Nathan, from the second I heard those words “we found a body” my heart sank. I couldn’t move, I couldn’t think and now that I’ve managed to at least move, all I can think about is one moment you and I shared years ago, over and over, that same insignificant moment repeats in my head. I can’t tell you why. It was your birthday, you’re first year playing for Marilyn, Jamie must have been two. You said you didn’t want to do anything but I insisted on at least having your favorite ice cream. Do you remember this? When I brought back mint chocolate chip and you asked why I thought that was your favorite, I was so confused.
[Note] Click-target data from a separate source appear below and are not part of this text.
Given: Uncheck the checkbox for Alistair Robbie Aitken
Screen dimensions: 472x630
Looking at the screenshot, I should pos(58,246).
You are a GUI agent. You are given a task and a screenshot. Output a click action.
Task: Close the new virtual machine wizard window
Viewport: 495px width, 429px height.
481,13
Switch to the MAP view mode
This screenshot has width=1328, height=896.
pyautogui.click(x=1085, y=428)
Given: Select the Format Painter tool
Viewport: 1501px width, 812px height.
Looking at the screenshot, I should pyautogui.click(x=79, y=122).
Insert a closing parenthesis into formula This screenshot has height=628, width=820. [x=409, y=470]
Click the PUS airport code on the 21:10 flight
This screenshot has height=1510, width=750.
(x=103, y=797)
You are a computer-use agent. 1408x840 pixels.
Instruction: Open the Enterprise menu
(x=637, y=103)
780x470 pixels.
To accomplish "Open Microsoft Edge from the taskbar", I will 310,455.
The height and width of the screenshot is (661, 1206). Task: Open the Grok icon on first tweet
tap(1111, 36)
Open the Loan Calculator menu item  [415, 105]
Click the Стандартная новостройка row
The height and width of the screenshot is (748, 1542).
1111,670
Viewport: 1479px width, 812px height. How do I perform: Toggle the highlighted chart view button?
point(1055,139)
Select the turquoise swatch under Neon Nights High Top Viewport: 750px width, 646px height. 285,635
Anytime we had gotten ice cream together that’s what you always choose, but you told me rocky road was your favorite, and you looked at me so tenderly, Nathan, and you said you always choose mint chocolate chip because you knew it was my favorite flavor. And that’s when I realized for the first time you hadn’t been making any of your decisions for yourself, you were doing everything for me all along, for your family. And it occurred to me that we still had so much to learn about each other, and since then, Nathan, I’ve learned about the wonderfully selfless, humble, strong man you are. Nathan, I can’t hear that you’ll never come home again, that I’ll never learn something new about you again, never experience your selflessness, your love, your warm touch again. Nathan - please. Have we really had our last conversation? our last kiss? I don’t know what I’d do. Please
One Tree Hill


(Source: farfelus)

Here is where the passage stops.